■ **What this task involves**
When you respond, restate each record exactly as it is given.

■ **Material provided**
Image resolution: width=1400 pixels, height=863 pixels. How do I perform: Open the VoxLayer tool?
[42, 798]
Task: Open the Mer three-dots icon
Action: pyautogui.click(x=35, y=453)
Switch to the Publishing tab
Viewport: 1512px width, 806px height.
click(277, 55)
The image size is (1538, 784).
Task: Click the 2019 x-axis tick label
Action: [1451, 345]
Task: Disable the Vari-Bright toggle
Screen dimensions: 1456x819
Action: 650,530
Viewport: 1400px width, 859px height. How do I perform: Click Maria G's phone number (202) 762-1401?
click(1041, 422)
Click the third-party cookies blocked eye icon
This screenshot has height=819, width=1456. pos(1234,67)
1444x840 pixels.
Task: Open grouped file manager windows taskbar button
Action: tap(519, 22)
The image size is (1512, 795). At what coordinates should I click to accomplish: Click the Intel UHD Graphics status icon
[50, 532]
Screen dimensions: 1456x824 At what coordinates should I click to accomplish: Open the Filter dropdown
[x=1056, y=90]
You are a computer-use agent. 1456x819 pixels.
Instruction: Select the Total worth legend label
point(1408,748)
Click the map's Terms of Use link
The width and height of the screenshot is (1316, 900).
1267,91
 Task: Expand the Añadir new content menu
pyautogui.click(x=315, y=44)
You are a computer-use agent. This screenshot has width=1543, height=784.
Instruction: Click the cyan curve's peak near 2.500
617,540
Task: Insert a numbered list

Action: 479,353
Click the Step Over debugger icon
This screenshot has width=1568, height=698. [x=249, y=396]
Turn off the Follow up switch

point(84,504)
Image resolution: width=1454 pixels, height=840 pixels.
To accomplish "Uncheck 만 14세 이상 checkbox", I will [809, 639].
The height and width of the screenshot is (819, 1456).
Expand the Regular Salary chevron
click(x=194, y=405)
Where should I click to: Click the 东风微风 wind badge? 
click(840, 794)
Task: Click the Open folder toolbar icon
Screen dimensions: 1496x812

■ **Written solution**
Image resolution: width=1400 pixels, height=863 pixels. How do I perform: Open the VoxLayer tool?
[42, 798]
Task: Open the Mer three-dots icon
Action: pyautogui.click(x=35, y=453)
Switch to the Publishing tab
Viewport: 1512px width, 806px height.
click(277, 55)
The image size is (1538, 784).
Task: Click the 2019 x-axis tick label
Action: [1451, 345]
Task: Disable the Vari-Bright toggle
Screen dimensions: 1456x819
Action: 650,530
Viewport: 1400px width, 859px height. How do I perform: Click Maria G's phone number (202) 762-1401?
click(1041, 422)
Click the third-party cookies blocked eye icon
This screenshot has height=819, width=1456. pos(1234,67)
1444x840 pixels.
Task: Open grouped file manager windows taskbar button
Action: tap(519, 22)
The image size is (1512, 795). At what coordinates should I click to accomplish: Click the Intel UHD Graphics status icon
[50, 532]
Screen dimensions: 1456x824 At what coordinates should I click to accomplish: Open the Filter dropdown
[x=1056, y=90]
You are a computer-use agent. 1456x819 pixels.
Instruction: Select the Total worth legend label
point(1408,748)
Click the map's Terms of Use link
The width and height of the screenshot is (1316, 900).
1267,91
 Task: Expand the Añadir new content menu
pyautogui.click(x=315, y=44)
You are a computer-use agent. This screenshot has width=1543, height=784.
Instruction: Click the cyan curve's peak near 2.500
617,540
Task: Insert a numbered list

Action: 479,353
Click the Step Over debugger icon
This screenshot has width=1568, height=698. [x=249, y=396]
Turn off the Follow up switch

point(84,504)
Image resolution: width=1454 pixels, height=840 pixels.
To accomplish "Uncheck 만 14세 이상 checkbox", I will [809, 639].
The height and width of the screenshot is (819, 1456).
Expand the Regular Salary chevron
click(x=194, y=405)
Where should I click to: Click the 东风微风 wind badge? 
click(840, 794)
Task: Click the Open folder toolbar icon
Screen dimensions: 1496x812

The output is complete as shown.